Deduction for an Elected Split Pension Amount
If you (the pensioner) and your spouse (the pension transferee) have jointly elected to split your eligible pension income by completing Form T1032 (Joint Election to Split Pension Income), you can benefit from this by paying less tax overall. More information on Splitting pension here.
Contributing to Your Spouse’s Registered Retirement Savings Plan
Contributions you make to your spouse’s RRSP can be deducted from your taxable income. This is advantageous if you have a higher net income, which is taxed at a higher rate than your spouse. However, the contributions you make to a spouse’s RRSP reduce your own deduction limit. The total amount you can deduct for contributions you make to your RRSP or that of your spouse cannot be more than your own deduction limit. If you cannot contribute to your RRSP because of your age, you can still contribute to your spouse’s or common-law partner’s RRSP until the end of the year when your spouse or partner turns 71. For more on RRSP, please click here.
Filing Coupled Returns
Filling out your partner’s information on your tax return is fairly straightforward, but deciding which credits or expenses to claim on each return can be confusing.

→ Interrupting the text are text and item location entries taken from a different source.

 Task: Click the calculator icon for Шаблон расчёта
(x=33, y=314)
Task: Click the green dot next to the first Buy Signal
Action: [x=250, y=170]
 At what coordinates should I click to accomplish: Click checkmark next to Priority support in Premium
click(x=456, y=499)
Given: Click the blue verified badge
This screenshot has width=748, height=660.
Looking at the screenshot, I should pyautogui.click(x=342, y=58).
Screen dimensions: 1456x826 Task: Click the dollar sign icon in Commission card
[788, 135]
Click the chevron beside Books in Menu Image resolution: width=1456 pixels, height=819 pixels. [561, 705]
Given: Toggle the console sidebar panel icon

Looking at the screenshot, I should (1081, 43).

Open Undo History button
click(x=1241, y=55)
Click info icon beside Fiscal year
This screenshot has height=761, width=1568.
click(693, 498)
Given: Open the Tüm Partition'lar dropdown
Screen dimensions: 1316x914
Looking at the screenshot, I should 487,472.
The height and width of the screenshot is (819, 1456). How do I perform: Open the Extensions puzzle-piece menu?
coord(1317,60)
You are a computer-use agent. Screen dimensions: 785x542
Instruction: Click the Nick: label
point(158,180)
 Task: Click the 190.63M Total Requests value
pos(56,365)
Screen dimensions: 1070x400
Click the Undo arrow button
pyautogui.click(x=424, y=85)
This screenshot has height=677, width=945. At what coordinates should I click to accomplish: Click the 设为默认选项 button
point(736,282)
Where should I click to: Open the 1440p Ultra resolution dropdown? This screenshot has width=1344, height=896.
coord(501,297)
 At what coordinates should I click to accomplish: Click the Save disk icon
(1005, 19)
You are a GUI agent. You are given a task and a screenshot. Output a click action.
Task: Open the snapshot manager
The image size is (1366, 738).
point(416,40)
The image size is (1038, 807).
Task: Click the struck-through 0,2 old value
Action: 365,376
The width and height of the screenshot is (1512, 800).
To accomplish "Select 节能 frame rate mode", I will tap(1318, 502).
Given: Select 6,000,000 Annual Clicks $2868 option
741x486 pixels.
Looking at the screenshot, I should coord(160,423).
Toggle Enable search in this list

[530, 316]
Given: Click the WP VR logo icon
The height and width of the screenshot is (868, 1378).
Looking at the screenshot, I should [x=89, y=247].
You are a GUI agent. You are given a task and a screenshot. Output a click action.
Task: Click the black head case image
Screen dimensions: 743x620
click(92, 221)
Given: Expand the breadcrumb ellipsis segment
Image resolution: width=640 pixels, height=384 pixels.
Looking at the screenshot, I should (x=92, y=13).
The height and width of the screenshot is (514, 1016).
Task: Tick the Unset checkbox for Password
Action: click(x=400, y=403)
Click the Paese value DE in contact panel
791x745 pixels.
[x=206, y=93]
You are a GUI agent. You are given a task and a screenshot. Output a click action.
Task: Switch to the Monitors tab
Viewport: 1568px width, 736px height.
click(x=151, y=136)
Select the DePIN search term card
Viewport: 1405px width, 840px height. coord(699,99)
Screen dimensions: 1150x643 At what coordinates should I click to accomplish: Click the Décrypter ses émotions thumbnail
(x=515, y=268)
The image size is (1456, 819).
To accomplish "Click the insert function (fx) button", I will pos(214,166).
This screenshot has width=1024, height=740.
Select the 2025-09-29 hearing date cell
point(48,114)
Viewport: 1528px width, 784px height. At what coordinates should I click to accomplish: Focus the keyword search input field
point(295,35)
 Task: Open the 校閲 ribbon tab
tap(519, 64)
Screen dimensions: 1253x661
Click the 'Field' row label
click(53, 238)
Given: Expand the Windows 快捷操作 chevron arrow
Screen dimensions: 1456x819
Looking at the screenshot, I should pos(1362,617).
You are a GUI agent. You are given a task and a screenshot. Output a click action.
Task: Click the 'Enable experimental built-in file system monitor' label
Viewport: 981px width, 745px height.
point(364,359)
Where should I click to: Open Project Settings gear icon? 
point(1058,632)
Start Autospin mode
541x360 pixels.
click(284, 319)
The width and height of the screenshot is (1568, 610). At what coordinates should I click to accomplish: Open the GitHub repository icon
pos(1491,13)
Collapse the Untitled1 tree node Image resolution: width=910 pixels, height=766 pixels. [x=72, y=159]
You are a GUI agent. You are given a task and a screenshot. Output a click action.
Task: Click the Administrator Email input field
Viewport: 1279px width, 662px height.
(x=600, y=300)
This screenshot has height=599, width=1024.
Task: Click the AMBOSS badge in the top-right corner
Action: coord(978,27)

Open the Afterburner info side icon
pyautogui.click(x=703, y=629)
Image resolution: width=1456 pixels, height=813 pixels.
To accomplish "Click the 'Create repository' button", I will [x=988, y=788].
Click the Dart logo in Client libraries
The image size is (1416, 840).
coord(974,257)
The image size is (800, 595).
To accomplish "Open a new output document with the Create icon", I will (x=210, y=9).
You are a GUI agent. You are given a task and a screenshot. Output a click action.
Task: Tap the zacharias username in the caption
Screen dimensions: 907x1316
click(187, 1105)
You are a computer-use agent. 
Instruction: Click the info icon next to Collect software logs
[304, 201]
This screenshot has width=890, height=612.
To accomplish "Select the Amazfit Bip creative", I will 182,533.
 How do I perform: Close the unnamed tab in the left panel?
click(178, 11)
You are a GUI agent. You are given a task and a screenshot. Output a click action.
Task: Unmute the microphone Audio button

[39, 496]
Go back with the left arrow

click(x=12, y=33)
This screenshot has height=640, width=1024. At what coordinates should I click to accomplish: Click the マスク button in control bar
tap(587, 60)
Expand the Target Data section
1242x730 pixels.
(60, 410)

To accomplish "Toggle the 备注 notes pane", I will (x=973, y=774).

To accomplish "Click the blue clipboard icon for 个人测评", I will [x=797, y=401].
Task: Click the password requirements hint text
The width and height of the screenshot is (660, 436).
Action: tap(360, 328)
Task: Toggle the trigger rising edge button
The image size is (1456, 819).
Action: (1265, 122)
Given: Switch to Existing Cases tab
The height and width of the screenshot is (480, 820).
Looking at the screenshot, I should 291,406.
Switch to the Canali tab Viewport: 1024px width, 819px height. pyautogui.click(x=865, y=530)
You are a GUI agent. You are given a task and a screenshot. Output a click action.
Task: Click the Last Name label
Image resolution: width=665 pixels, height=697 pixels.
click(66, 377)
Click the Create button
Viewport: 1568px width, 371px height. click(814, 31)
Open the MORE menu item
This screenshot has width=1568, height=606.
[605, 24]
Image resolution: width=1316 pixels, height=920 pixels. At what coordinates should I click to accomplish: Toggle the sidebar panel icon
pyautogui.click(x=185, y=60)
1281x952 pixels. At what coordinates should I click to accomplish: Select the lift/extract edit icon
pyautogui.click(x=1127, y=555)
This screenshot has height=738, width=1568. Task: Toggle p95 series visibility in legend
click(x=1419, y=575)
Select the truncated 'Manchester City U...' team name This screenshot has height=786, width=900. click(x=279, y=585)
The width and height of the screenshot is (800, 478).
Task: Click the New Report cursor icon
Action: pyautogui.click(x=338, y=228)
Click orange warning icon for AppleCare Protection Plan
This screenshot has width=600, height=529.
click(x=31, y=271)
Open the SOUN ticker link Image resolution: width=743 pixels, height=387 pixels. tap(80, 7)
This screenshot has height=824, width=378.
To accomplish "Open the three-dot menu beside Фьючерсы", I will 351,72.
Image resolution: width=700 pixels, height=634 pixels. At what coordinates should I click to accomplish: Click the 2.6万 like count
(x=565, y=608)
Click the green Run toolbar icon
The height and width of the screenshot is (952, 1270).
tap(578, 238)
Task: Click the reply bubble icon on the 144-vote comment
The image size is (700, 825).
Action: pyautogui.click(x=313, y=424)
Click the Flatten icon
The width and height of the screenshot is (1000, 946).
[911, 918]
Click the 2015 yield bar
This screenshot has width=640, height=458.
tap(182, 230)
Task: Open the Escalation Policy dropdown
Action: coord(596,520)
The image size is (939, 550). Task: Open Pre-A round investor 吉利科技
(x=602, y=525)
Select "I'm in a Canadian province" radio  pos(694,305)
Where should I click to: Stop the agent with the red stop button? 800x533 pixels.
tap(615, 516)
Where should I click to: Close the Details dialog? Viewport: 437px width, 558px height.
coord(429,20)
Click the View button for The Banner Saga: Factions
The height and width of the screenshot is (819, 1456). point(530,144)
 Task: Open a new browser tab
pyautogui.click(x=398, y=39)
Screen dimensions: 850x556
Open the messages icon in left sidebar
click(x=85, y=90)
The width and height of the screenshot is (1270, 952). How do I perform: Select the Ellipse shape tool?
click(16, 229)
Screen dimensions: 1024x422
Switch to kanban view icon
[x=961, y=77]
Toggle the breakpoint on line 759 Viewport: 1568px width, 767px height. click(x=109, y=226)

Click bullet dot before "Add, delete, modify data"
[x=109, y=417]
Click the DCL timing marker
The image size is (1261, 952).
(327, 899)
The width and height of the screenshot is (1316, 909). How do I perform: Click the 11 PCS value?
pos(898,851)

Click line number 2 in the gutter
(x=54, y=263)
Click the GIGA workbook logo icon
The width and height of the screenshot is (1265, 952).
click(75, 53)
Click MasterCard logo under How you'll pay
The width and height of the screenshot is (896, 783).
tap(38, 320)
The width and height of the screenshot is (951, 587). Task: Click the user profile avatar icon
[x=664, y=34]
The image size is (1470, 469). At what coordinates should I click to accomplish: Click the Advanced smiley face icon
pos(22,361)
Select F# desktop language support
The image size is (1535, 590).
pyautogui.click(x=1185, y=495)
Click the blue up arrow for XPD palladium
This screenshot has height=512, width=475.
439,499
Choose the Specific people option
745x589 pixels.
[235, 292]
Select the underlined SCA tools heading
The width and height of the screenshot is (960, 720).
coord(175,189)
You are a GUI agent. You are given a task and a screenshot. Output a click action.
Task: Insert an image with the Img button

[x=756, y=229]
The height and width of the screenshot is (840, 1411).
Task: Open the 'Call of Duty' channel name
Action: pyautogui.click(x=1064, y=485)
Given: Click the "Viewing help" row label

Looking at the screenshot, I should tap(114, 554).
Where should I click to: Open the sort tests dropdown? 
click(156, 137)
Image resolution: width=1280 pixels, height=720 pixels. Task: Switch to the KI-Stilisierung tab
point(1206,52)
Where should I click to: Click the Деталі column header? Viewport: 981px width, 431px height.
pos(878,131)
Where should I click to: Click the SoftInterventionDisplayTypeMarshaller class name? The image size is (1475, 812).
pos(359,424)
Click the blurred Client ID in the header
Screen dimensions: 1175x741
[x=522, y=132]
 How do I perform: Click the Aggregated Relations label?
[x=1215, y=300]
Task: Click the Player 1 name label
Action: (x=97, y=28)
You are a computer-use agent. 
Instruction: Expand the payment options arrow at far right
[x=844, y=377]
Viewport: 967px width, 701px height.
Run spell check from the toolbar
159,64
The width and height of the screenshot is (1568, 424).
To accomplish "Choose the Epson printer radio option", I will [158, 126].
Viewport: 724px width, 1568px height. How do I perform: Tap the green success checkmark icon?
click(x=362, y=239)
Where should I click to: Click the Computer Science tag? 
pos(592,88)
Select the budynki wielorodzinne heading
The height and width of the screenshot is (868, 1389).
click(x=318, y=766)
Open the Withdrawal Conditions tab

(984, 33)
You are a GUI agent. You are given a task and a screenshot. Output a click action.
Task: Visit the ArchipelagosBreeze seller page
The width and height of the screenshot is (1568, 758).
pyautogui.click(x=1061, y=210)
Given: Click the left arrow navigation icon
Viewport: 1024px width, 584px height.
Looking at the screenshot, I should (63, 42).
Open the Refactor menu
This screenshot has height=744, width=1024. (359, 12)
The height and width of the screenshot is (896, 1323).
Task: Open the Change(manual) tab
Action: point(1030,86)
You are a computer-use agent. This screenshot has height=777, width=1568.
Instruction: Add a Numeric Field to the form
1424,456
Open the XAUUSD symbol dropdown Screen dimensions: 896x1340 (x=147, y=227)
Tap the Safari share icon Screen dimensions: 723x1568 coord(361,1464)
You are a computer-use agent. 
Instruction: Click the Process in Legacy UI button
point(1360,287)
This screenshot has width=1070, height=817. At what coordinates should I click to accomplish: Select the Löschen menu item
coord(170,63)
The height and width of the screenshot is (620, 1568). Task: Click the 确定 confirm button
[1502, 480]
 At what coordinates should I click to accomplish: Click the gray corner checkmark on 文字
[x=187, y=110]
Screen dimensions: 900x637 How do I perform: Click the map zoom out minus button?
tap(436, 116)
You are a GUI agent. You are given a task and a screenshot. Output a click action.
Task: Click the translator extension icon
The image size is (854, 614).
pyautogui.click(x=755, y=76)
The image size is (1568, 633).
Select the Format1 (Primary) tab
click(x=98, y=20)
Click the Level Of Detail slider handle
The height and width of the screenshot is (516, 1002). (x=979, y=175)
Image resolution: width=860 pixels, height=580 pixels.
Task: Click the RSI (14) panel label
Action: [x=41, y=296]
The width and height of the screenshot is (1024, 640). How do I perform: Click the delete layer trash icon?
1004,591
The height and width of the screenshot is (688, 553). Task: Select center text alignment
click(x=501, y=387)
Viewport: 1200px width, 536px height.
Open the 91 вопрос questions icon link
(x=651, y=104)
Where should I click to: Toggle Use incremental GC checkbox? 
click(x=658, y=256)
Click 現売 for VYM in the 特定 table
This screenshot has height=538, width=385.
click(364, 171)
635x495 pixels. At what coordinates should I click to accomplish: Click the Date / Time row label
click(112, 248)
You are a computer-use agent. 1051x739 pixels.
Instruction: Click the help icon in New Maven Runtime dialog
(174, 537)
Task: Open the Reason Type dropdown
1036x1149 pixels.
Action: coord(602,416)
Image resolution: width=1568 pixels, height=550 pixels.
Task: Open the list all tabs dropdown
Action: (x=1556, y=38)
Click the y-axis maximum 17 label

To help, TurboTax offers coupled returns starting from TurboTax Standard products which are prepared simultaneously. All TurboTax programs prompt you to enter information about you and your spouse, and while entering the information, the tax software crunches the numbers and decides who benefits from which credits, optimizing your returns to minimize your overall taxes owed, and maximize refunds and tax credits where possible.
TurboTax also helps you avoid common mistakes that people make when filing returns as married or common-law, which is important because if you file incorrectly, the CRA may reassess your returns, and if you owe additional taxes, may impose additional interest and penalties.
Ending your relationship may change benefits due or payments owed. If you receive the Canada Child Benefit, or GST/HST benefit payments, notify the CRA the month after your relationship has ended. If you separate, you do not have to notify the CRA until the separation has lasted 90 days. You can do this through MyAccount, by completing CRA Form RC65, Marital Status Change, or by contacting the CRA’s general inquiries line to give them the heads’ up.
If you live apart for reasons other than the end of the relationship, you must still file as married. For example, if you live apart due to work, education, or medical reasons, the CRA considers you married. Once you marry, even if you divorce, you can never file again as single. Never. Ever.